Debemos sospecharla en pacientes con esta sintomatología, urinocultivo negativo
y que además han sido sometidas a una manipulación o intervención ginecológica
(50% de las ocasiones). En los casos en los que la endometriosis se localiza
alrededor de los meatos ureterales se puede manifestar en forma de obstrucción
ureteral.
Las
técnicas de imagen (ecografía, TC, RNM) pueden demostrar la presencia de una
tumoración en la pared vesical. La RNM permite además valorar la extensión de
la lesión en la pared vesical y/o órganos de alrededor.
La
sospecha clínico-radiológica obliga a realizar una cistoscopia que muestra unas
lesiones de aspecto quístico y tinte azulado (Fig. 2). En algunas ocasiones esta
exploración es inespecífica, sin embargo está justificada para descartar la
presencia de carcinomas del epitelio vesical.
Se
ha descrito un aumento del CA 125 en suero de mujeres con endometriosis.
El
diagnóstico de confirmación es histológico (presencia de glándulas y estroma endometrial
en la pared vesical) mediante biopsia con pinza fría o con el resector6.
El tratamiento puede ser médico, quirúrgico o una
combinación de ambos y dependerá de la edad de la paciente, tamaño de la
lesión, deseo de descendencia y gravedad de los síntomas.
La
extirpación quirúrgica de la lesión suele ser el tratamiento de elección en la
mayoría de los casos, combinada en ocasiones con el bloqueo hormonal. Se puede
realizar resecando transuretralmente los endometrio más en su totalidad o
mediante cistectomía parcial (posible laparoscópicamente en algunos casos)

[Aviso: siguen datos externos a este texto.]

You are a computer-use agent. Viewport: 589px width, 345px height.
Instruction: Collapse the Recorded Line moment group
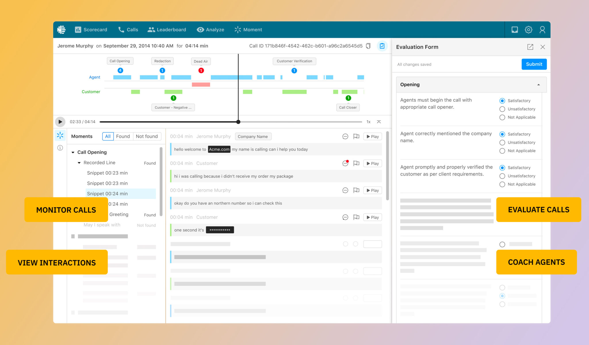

asociada a histerectomía y anexectomía en mujeres que no desean descendencia7.
Lesiones de pequeño y mediano tamaño pueden ser tratadas con láser8.
El
tratamiento médico estará indicado en aquellos casos en los que la cirugía esté
contraindicada o cuando quede tejido residual tras ésta. Dado que el tejido
endometrial ectópico es hormono dependiente este tratamiento consiste en el
bloqueo hormonal. Actualmente los análogos de la LH-RH (bloqueantes de la
secreción hormonal a nivel central) son los fármacos de elección9.
Creemos que deben administrarse siempre tras la RTU debido a que la lesión es
transmural y existen muchas posibilidades de que quede una pequeña cantidad de
tejido endometrial residual. En el caso 1 que presentamos se produjo recidiva
pese al tratamiento hormonal y quizá pudo deberse a que no realizamos una RTU
de toda la pared como sí que hicimos en la segunda ocasión.